Text shown:
Ethnography can be full of surprises My first fieldwork was in the northern Kalahari with Bushmen, foragers living hand-to-mouth lives. Their ecology was certainly unfamiliar but otherwise their ways were as comfortable as those of my neighbors at home in the northern Appalachians. There were durable pair-bonds who cooperated in provisioning of children, families all seemed to like each other, and no one was concerned with larger scale politics and government.
Their new (by a few decades) neighbors were the edge of the still ongoing Bantu expansion, self-consciously ethnic folks who called themselves Ovaherero. Those in Botswana were descendants of refugees from the German genocide in Southwest Africa early in the twentieth century. I had many interactions with Herero but I never paid much attention to their ways. Twenty years later I went back to the Kalahari intending to learn more about the Herero. I was able to waltz right in to the community with no difficulty at all since I had known and interacted with the same people for twenty years. I was welcomed as an old friend.
My interests were demography, family histories, family organization, and reproductive strategies. I soon discovered that, in contrast to Bushmen, Herero were full of a lot of interesting surprises. I intend to describe several of these surprises on this blog since anthropology in general seems to have lost much of its old keen sense of cultural diversity. Time to try to resurrect some of it.
We initially set up a camp, several tents surrounded by a thorn-bush fence, about half a kilometer from the village of a male named Katjambandje, a prosperous rancher in his late sixties. He had two wives: a senior wife who was his age and who had never had children and a junior wife who was hardly ever present in his village, although a number of her children lived there.
One day Katjambandje stopped by our camp and mentioned that his new wife had arrived and that we should drop by to see her. I wandered over and met his new wife, a giggly young girl about 11 years old. Since his senior wife had never had children, her family (i.e. matrilineage) was obligated to provide him a replacement senior wife: the 11 year old was indeed a niece of his current senior wife.
I sat down with him to find out more about all this. I felt comfortable teasing him just a little bit since he was an old friend. “You are old, not very good looking, and you only have three teeth,” I said, “don’t you think taking a new 11 year old wife is somewhat extreme?” He was completely puzzled by my question, with no idea what I was talking about. I gently persisted but without any connection at all in the conversation until, finally, he got it. He looked at me with surprise and disgust: “you Europeans must have really bizarre customs” he said.

Activity list:
(a) In the Kalahari fieldwork account, about how old was Katjambandje's new wife?
(b) According to the Kalahari fieldwork account, why did Katjambandje receive a new senior wife?
(c) What interests did the author pursue on returning to study the Herero, as listed in the Kalahari fieldwork account?
The listing that follows is separate material from the Kalahari fieldwork account.

Information supplied:
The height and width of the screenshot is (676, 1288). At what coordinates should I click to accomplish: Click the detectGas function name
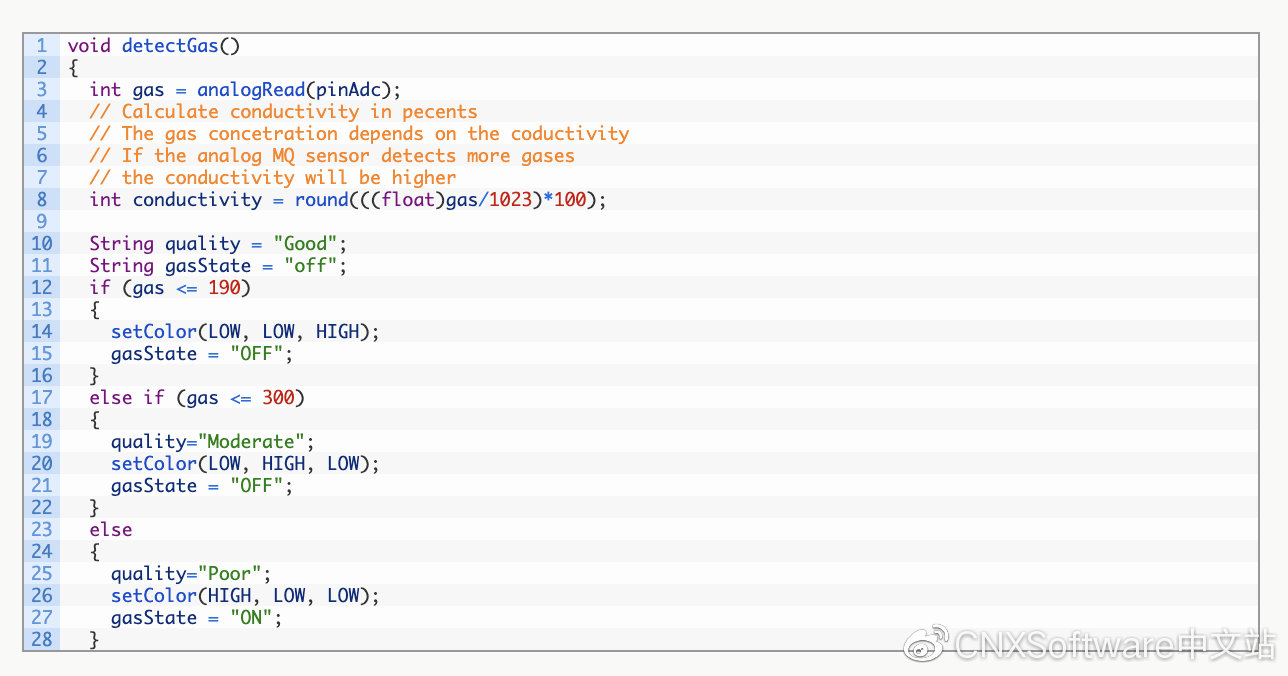pos(170,46)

Problem solutions:
(a) About 11 years old.

(b) His senior wife had never had children, so her family (her matrilineage) was obligated to provide him with a replacement senior wife. The new wife was a niece of his current senior wife.

(c) Demography, family histories, family organization, and reproductive strategies.